Which is incredibly strange to me, since the standard clearly defines
Qbv gates to be per traffic class, and in ENETC, even if we have 2 TX
queues for the same traffic class (one per CPU), the hardware schedule
is still per traffic class and not per independent TX queue (BD ring).

How does this work for i225/i226, if 2 queues are configured for the
same dequeue priority? Do the taprio gates still take effect per queue?

> That's a good point (your understanding of the flow is similar to mine).
> This seems a good idea. But we may have to wait for a bit until we have
> a LLDP implementation that supports this.

This is circular; we have a downstream patch to openlldp that adds
support for this TLV, but it can't go anywhere until there is mainline
kernel support.

What about splitting out MAC merge support from FP support, and me
concentrating on the MAC merge layer for now? They're independent up to
a pretty high level. The MAC merge layer is supposed to be controlled by
the LLDP daemon and be pretty much plug-and-play, while the FP adminStatus
is supposed to be set by some high level administrator, like a NETCONF
client.

We can argue some more about how to best expose the FP adminStatus.
Right now, I'm thinking that for all intents and purposes, the
adminStatus really only makes practical sense when we have at least 2
traffic classes: one onto which we can map the preemptable priorities,
and one onto which we can map the express ones. In turn, it means that
the 'priorities collapsing into the same traffic class' problem that we
have when we delete the taprio/mqprio qdisc can be solved if we put the
FP adminStatus into the same netlink interface that also configures the
prio:tc map and the number of traffic classes (i.e. yes, in tc).

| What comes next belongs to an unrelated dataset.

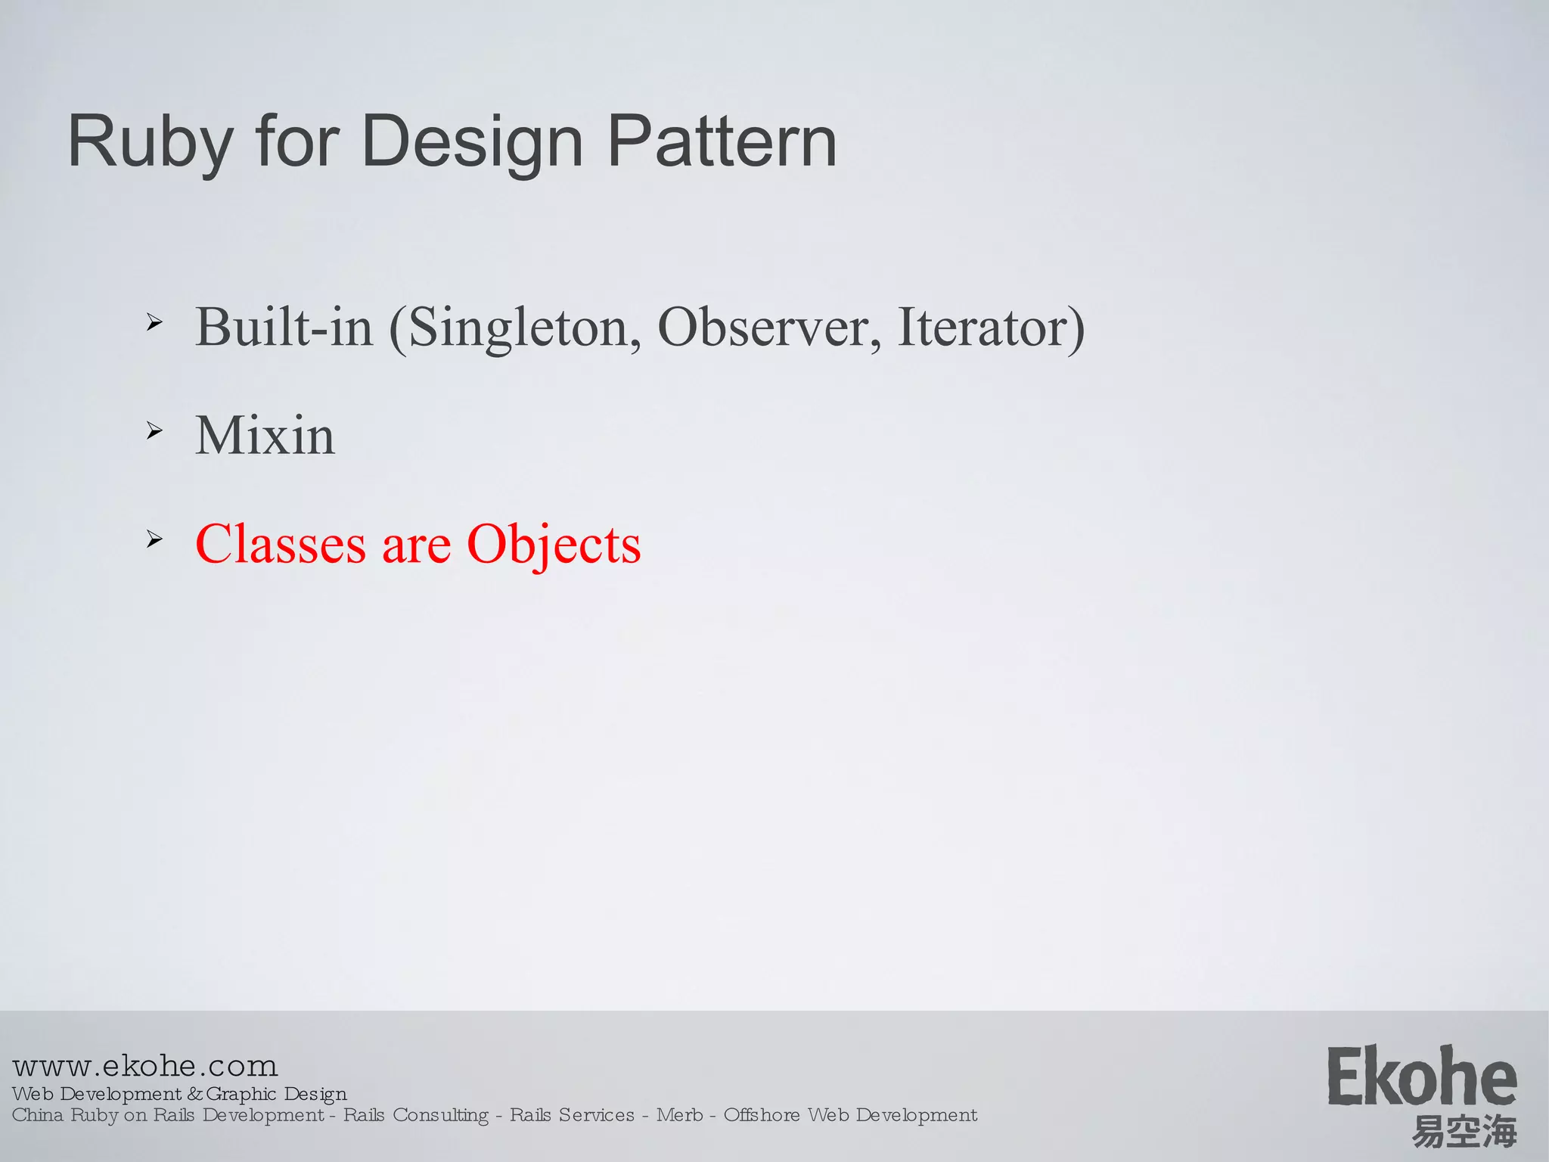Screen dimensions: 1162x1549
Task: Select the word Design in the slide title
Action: (x=472, y=141)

I'll let someone more knowledgeable of our sysrepo-tsn implementation of
a NETCONF server (like Xiaoliang, maybe even Rui or Richie?)
https://github.com/real-time-edge-sw/real-time-edge-sysrepo
comment on whether this would create any undesirable side effect.
The implication is that user space, when asked to change the adminStatus,
will have to figure out whether we are using a taprio, or an mqprio
qdisc, and create different netlink attributes to talk to the kernel to
request that configuration. User space will also have to send an error
towards the NETCONF client if no such qdisc exists (meaning that the
user wants to combine priorities of different express/preemptable values
in the same traffic class, TC0). The qdiscs will also centrally validate
whether such invalid mixed configurations are requested.

I'm mostly OK with this: an UAPI where FP adminStatus is per priority,
but it gets translated into per-tc by the qdisc, and passed to the
driver through ndo_setup_tc(). I am certainly still very much against
the "preemptable queue mask" that you proposed, and IMO you'll have to
do something and clarify what a traffic class even means for Intel
hardware, especially in relationship to multiple queues per tc
(mqprio queues 2@1).

Anyone else who has an opinion of any sort, please feel free.